The taut, layered script is by Wilson’s trusted collaborator Darryl Pinckney, and there’s an urgent, ominous classical score by Ludovico Einaudi that reminded me, strangely but not totally inappropriately, of the theme to Succession. The design is by Wilson and plays an integral part in the way Mary’s psyche is illuminated or questioned.
She moves between strips of light and darkness, sometimes caught in a screaming, death-pale rictus, sometimes entirely in shadow. In the most obscure passage, she’s stuck behind a screen filled with dry ice, chanting names, while an American voice – Wilson’s, perhaps? – asks a child to translate phrases like “I am not ‘not’ here” into French.

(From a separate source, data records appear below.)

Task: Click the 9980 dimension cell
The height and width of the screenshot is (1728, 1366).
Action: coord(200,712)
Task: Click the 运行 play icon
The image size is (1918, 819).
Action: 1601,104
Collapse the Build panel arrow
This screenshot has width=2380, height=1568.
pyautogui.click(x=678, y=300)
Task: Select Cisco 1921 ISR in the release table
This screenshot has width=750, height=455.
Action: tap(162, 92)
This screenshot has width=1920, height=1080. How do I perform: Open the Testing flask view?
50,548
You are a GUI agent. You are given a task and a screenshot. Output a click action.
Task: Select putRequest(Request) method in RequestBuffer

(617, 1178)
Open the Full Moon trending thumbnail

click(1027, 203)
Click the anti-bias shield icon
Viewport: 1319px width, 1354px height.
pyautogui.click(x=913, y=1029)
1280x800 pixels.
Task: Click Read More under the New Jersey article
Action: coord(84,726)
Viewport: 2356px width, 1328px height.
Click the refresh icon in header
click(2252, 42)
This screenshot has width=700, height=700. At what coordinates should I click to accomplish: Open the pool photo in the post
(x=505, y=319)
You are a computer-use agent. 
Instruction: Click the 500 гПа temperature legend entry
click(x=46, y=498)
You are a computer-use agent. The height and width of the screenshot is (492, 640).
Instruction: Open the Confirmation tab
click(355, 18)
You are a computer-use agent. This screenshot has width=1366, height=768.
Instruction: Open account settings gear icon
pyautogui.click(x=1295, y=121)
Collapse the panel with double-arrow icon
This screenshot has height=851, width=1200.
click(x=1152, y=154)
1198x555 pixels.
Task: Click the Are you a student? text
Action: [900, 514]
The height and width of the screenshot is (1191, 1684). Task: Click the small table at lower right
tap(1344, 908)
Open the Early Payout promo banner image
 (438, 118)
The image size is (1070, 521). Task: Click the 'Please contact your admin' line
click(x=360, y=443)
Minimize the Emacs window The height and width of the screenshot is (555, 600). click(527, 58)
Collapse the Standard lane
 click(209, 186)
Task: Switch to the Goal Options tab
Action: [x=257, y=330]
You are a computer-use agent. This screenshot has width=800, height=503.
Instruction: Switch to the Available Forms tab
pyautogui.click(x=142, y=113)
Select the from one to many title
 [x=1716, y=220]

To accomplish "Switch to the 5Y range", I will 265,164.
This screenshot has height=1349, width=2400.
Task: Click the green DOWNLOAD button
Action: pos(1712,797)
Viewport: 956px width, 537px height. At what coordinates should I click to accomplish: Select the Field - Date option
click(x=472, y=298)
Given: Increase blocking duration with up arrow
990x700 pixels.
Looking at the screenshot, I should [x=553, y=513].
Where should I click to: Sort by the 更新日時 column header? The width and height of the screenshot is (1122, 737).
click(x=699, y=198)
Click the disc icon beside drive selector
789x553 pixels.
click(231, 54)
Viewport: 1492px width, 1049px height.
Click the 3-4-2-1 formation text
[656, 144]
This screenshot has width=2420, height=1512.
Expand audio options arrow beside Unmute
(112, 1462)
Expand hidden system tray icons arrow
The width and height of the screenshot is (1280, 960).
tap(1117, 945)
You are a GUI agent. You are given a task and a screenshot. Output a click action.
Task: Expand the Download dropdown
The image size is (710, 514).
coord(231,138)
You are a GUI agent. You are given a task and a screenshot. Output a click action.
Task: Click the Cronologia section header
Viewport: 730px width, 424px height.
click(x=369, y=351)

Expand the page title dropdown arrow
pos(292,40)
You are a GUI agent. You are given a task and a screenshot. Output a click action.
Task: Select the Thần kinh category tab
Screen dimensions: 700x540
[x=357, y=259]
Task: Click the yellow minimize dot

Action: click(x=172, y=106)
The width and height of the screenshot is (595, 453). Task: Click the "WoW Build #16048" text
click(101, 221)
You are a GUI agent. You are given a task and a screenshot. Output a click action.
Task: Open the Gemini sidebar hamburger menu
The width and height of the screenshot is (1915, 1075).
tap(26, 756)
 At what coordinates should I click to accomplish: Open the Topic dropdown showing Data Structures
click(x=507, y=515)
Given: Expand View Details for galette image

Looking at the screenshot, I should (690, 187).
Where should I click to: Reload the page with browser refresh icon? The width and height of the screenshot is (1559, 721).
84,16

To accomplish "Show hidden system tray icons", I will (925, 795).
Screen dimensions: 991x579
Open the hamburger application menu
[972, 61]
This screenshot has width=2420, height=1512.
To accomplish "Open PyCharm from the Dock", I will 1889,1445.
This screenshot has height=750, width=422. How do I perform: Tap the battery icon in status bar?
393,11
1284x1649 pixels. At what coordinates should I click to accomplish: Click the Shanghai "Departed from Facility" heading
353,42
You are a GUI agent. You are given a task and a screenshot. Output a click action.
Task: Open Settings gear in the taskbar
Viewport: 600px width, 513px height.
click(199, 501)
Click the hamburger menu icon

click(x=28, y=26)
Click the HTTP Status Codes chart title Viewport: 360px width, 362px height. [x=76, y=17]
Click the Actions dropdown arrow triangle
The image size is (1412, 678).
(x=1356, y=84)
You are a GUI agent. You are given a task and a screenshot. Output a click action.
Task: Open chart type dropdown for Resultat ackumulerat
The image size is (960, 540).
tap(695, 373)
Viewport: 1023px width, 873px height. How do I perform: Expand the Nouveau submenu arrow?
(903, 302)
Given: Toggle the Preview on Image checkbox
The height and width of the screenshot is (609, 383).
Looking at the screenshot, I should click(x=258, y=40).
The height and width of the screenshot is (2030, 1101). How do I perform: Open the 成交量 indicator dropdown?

Huppert is 71 but holds herself like a young ballerina. Her bone structure is immaculate, her lips a slash of red and her hair – or wig – twisted into a severe chimney. Her imperious gaze could, you feel, fell an ox at 20 paces.
Catholic Mary inherited the Scottish throne from her father James when she was six days old and became the King of France’s widow aged 18. Her subsequent lovers tended to murder each other and her regal Protestant cousin Elizabeth I locked her up for 18 and a half years then executed her. “I have never seen my son walk. It has been that many years of trouble,” is one of the more piercing passages from her confinement.
The title refers to Mary’s four ladies-in-waiting, all themselves called Mary, whose quotidian appearances in the letters contrast with the regal and religious geopolitics. Mary’s narrative is unreliable, and she often seems mad because the life she lived was mad.
Wilson and Pinckney sift and intensify her experience, reinforcing it through strangeness and repetition. It’s a demanding but rewarding watch: a tour de force performance by Huppert, and a rare chance to catch Wilson’s work in the UK.